Types and grades of womb cancer

The type of womb cancer you have depends on the type of cell the cancer started in. The grade gives doctors an idea of how fast growing the cancer is.

Knowing the type and grade of your cancer helps your doctor to decide what treatment you need.

Endometrial cancer

The most common type of womb cancer is endometrial cancer. Endometrial means that the cancer starts in the lining of the womb. This lining is called the endometrium.

Most womb cancers start in specific cells in the womb lining, the endometrium. Most endometrial cancers are adenocarcinomas.

Adeno means that the cells that have become cancerous are the cells of glandular tissue. So for the most common type of womb cancer, the cancer is in the glands of the endometrium. Carcinoma means that the cancer has started in a surface or lining layer of cells (the epithelium).

There are 3 types of adenocarcinoma:

Most adenocarcinomas of the womb lining (endometrial adenocarcinomas) are this type. Endometrioid is pronounced endo-mee-tree-oyd. These cancers are often diagnosed at an early stage and so are usually treated successfully.

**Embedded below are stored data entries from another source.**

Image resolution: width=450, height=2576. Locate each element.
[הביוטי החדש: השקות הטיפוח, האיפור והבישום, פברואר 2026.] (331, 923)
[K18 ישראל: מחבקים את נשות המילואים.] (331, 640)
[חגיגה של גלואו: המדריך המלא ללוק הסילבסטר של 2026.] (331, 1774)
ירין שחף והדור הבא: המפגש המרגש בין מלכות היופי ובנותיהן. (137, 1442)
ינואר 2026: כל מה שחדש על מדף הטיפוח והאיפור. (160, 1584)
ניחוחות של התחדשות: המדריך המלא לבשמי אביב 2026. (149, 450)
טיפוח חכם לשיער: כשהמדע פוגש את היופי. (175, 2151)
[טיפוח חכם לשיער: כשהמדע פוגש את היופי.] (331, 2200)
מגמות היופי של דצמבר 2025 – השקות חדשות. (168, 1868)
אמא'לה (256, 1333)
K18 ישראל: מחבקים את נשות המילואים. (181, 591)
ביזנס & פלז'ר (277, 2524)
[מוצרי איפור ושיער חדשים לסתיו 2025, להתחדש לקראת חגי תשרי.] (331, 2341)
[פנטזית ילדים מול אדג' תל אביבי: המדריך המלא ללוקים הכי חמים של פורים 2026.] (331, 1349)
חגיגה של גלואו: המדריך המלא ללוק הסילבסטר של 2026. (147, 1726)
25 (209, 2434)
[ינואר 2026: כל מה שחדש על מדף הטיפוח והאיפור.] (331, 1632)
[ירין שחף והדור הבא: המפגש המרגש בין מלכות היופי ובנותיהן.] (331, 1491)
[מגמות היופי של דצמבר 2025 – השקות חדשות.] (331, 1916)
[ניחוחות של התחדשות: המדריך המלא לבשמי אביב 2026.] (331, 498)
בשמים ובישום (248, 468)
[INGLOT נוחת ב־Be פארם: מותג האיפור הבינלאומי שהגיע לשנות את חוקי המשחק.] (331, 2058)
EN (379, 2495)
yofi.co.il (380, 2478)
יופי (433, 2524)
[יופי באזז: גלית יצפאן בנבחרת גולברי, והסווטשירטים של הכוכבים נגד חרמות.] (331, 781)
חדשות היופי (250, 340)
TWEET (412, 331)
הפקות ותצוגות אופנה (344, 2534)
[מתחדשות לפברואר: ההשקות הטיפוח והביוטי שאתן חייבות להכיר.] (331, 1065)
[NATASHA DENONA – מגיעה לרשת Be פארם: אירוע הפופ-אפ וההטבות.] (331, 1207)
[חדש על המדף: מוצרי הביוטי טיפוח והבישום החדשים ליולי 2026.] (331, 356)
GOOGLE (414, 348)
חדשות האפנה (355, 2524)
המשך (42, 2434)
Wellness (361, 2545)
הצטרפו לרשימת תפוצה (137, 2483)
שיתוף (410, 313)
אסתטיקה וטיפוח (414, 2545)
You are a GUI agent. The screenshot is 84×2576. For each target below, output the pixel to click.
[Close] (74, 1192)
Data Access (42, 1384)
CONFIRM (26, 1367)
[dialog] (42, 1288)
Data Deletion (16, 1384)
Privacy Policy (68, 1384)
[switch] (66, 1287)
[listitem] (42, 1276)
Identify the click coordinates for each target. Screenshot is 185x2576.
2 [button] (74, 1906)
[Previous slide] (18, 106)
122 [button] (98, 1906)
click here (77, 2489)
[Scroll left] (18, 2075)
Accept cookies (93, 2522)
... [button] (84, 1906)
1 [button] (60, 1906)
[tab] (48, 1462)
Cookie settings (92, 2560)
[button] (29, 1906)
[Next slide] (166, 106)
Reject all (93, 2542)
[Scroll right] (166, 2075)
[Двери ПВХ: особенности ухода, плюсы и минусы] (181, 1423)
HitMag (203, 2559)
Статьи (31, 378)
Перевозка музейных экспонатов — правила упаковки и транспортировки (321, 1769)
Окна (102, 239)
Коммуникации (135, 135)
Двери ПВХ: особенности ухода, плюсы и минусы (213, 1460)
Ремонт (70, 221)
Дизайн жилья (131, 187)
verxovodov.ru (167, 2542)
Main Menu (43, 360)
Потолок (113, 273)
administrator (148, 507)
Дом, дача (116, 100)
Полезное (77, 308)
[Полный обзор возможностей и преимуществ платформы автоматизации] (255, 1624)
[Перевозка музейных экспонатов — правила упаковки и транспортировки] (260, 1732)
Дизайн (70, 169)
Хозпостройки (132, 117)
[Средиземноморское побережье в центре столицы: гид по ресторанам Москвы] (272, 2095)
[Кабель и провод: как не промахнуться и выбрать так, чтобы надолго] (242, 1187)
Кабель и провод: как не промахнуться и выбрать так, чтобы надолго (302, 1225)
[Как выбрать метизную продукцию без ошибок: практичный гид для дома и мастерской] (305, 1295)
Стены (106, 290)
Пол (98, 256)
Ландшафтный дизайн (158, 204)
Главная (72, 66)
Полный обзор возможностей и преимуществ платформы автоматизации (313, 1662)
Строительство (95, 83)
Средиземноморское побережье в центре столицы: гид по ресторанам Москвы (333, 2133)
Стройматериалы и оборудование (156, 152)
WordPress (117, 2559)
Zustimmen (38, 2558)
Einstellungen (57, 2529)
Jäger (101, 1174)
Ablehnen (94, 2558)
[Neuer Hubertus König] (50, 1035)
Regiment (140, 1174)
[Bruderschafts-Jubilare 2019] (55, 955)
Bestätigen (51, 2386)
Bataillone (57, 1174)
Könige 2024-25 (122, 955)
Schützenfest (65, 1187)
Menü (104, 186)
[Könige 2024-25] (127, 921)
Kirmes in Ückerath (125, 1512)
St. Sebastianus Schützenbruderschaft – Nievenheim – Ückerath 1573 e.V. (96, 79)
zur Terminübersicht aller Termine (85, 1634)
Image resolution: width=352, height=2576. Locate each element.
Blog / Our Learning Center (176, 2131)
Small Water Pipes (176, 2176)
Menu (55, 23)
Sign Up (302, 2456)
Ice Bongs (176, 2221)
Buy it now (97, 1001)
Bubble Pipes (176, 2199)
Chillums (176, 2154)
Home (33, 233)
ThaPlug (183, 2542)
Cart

There are different subtypes of endometrioid cancer. Some types have squamous cells as well as glandular cells. Adenoacanthomas have a mix of cancerous glandular cells and non cancerous (benign) squamous cells. If both the glandular cells and squamous cells are cancerous, it is called adenosquamous carcinoma.

This type is much less common than endometrioid cancers. It also develops from the lining of the womb. This is called a non-endometrioid cancer. It is a type 2 endometrial cancer. 

This is a more quickly growing type of cancer that is more likely to come back than other types, even if it is caught early.

Clear cell carcinoma of the womb lining is very rare. These cells are also in the lining of the womb and get their name from looking clear when you look at them under a microscope. 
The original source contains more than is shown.